I saw this tweet yesterday, from Gokul Rajaram, who is a board member at several prominent tech companies.
The tweet seems correct, as far as it goes, but it’s worth noting that startups have to compensate employees somehow. It’s interesting to pair the attitude in this tweet with the common refrain that hiring great tech talent is incredibly hard.
Surely to some extent the answer is to compensate employees with equity, although startup equity has some complications:
- It’s usually illiquid
- Stock options require employees to eventually put forward cash to exercise; if the employees are working largely for equity, raising the cash to exercise becomes hard
- Equity compensation turns employees into investors in the company; this has a lot of benefits but also turns the stereotypical employer-employee relationship on its head – employees are now in a position to ask the same hard questions of executive leadership that investors ask
The liquidity issue is typically the largest – you can’t pay the rent or the mortgage or the groceries or the childcare provider with stock.
So we get back to cash compensation.
Of course, the tweet frames its recommendations in terms of extraneous spend. Is a nice office or a bonus extraneous?
I think you could argue about a plush office, although note that a luxurious work environment has value to employees. Maybe just taking that money and giving it to employees as cash would be better, but I guess a nice office is possibly more psychologically and tax advantageous than cash.

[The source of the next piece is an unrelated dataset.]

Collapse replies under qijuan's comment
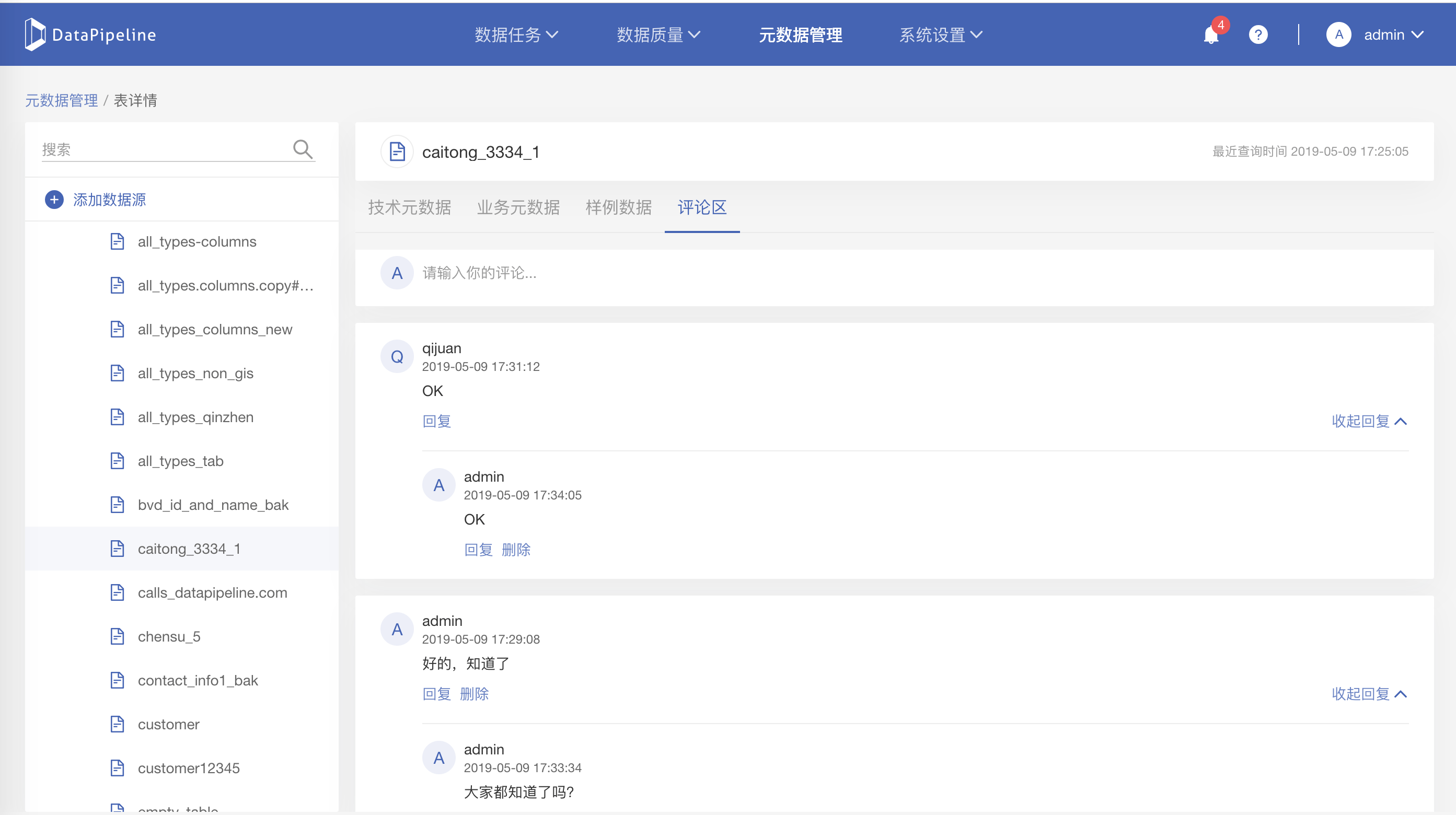Image resolution: width=1456 pixels, height=815 pixels. [1368, 421]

And I guess a bonus could be extraneous if it were totally unexpected. But a lot of companies build bonuses into their published compensation structure and employees factor this as a core part of their compensation.
I have other thoughts about bonuses as a part of compensation. There are some significant plus and minuses, from all points of view – deciding whether to take part of cash compensation and put it into a bonus form is non-trivial.
But in the context of the tweet – sure, companies should avoid extraneous spend. They should probably avoid extraneous spend even after they become cash-flow positive! Extraneous spend is wasteful, by definition.
But companies also need to compensate employees in order to attract and retain them. Employee compensation is not extraneous! Let’s not be penny-wise pound-foolish here.